The 25-person crowd, comprised mostly of members from the AHANA community continually echoed Akinbulumo's emotions, but he and Noelle Green, ALC president and LSOE '07, tried to concentrate on diplomacy and dialogue as a means to rectify the situation.
This diplomacy first took form in a letter the two wrote to University President Rev. William P. Leahy, S.J., and several vice presidents and deans after they found the swastika in their Campanella office on July 16.
"Many of the hate crimes and acts of intolerance occurring on this campus are swept under the rug," the letter said, referring to another swastika drawn on the same day in a Campanella conference room used by the GLBT Leadership Council (GLC), LAMBDA, and Allies.
The vandals also squeezed superglue on the ALC and GLC computers.
"The Heights put the news of the swastika below the fold [Sept. 7, 2006], but last year they printed the story about the three AHANA RAs caught smoking pot above the fold, which shows their agenda," said John Marti, UGBC director of multicultural affairs and A&S '08.
Other hate crimes have plagued the campus in the past. Last February a student alleged to be homosexual returned to his room on Newton to find epithets scrawled on his door and his mattress flipped over. Akinbulumo saw the N-word scrawled across a whiteboard in CLXF when he was a freshman, and Ammus said he's been called a "sand n-" before at BC.

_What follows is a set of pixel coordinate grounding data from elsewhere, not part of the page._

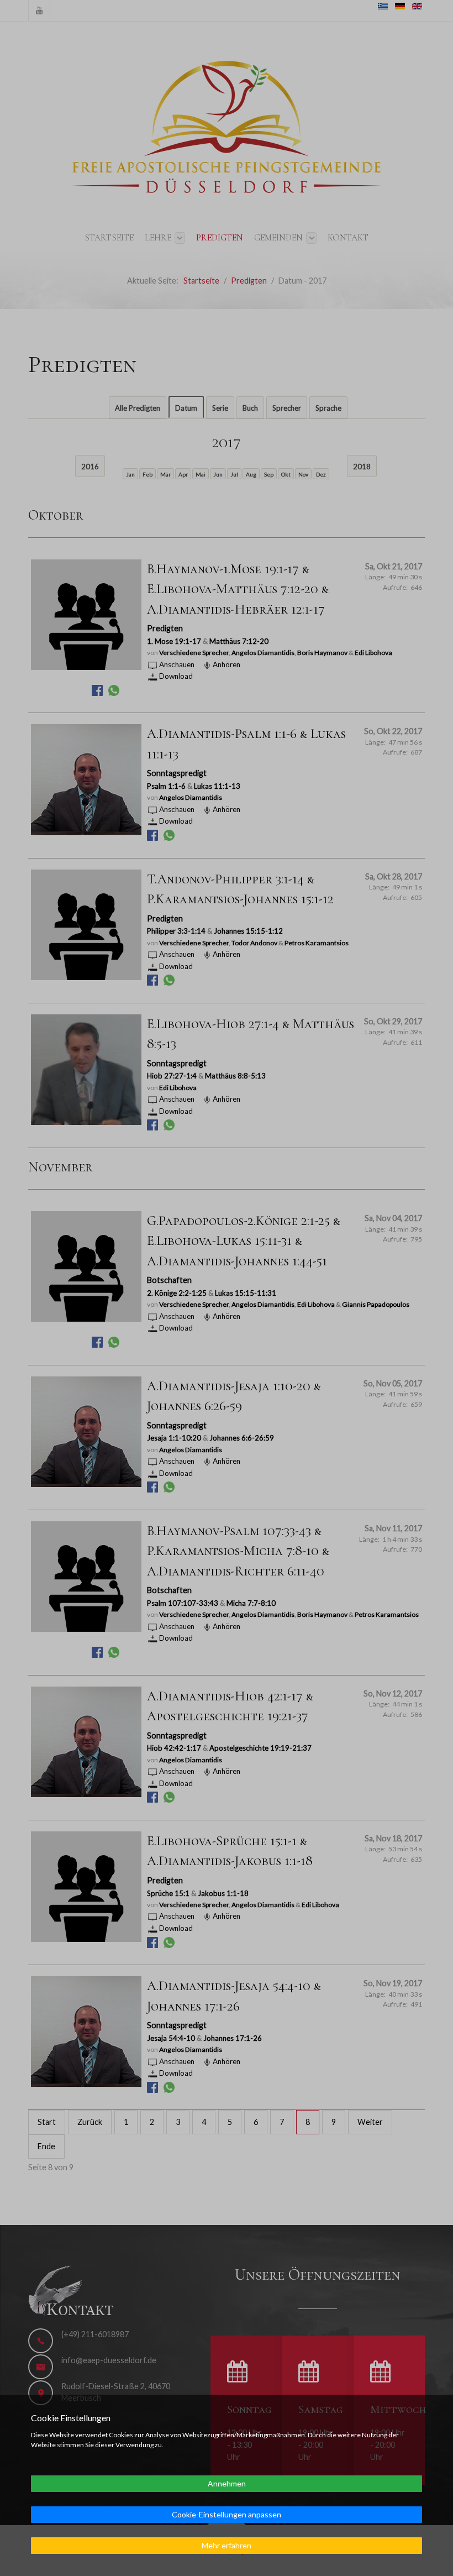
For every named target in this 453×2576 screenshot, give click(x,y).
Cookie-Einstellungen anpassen (226, 2514)
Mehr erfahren (226, 2545)
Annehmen (227, 2483)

"I feel like BC as a whole has tried to downplay hate crimes," said Lindsay Darras, A&S '08.
Katrina Quisumbing King, ALC member and A&S '07, pointed to these anecdotes as examples of "BC's interest in not talking about hate crimes."
"The detectives were very reluctant to call [the swastika] a hate crime," said Akinbulumo of the BCPD, which arrived soon after the incident on July 16, but has been unable to determine the perpetrator(s). "I think [the swastika was] a clear demonstration of pointed hate and bigotry," he said.
Akinbulumo met with Robert Sherwood, Dean of Student Development, a week after the incident, who informed him that an announcement would be made and that, incidentally, the Nelson Chair - an honorary seat reserved specifically for AHANA faculty - had been filled after an eight-year vacancy. The ALC had in the past been active in pressuring the administration to fill the Nelson Chair.
"I was surprised by Dean Sherwood and his comprehensive response," said Akinbulumo. This response included the installation of two soundless cameras in front of the UGBC office two days after the incident.
Filling an honorary chair and installing a couple of cameras, though, could not hide the fact that Leahy had not heard about the event a few days after when Christian Cho, A&S '07, approached him about it - even after Akinbulumo said the letter had been sent to Leahy via campus mail.
"We don't know how exactly to stop racism on campus, but we do expect institutional support in our endeavors," read the letter.
The fact that Leahy had not read the letter days after proves the lack of administrative attention racism receives at BC, according to the chorus of voices at the meeting.
More surprising is the Office of Student Affairs' "Intolerance Protocol." Richard Jefferson, director of institutional diversity in the office of human resources, conducts the protocol in regards to hate crimes, according to Akinbulumo's recollection of a meeting with Sherwood.
What Akinbulumo and his colleagues find strange, they say, is the fact that this protocol remains confidential; they believe it has never even been used.
With little faith in the current power structure, the ALC hopes to strangle racism here at BC by beefing up the diversity core, encouraging the hiring of more AHANA professors, holding more town meetings, recruiting Jesuits to come and speak about racism at BC, and amassing a monolithic force that the student body won't see as a "sideshow" or as a "subversive, underground culture," according to Ammus.
"We should be able to fill Fulton 511 with people who care," said Ammus. "What is more important than this right now? Where is everyone right now?"
"White people can walk around all the time and not even think about racism," said Jeanette Marrone, A&S '07, "but we need to provoke people to get them to consider that their value system might not be what they think it is."
"BC capitalizes on Pedro Arrupe service trips, capitalizes on Oscar A. Romero's legacy, capitalizes on Jesuits who have put their life on the line for social justice, but where's that justice today?" asked Akinbulumo, inciting visible encouragement among the crowd. "Where's the action today?"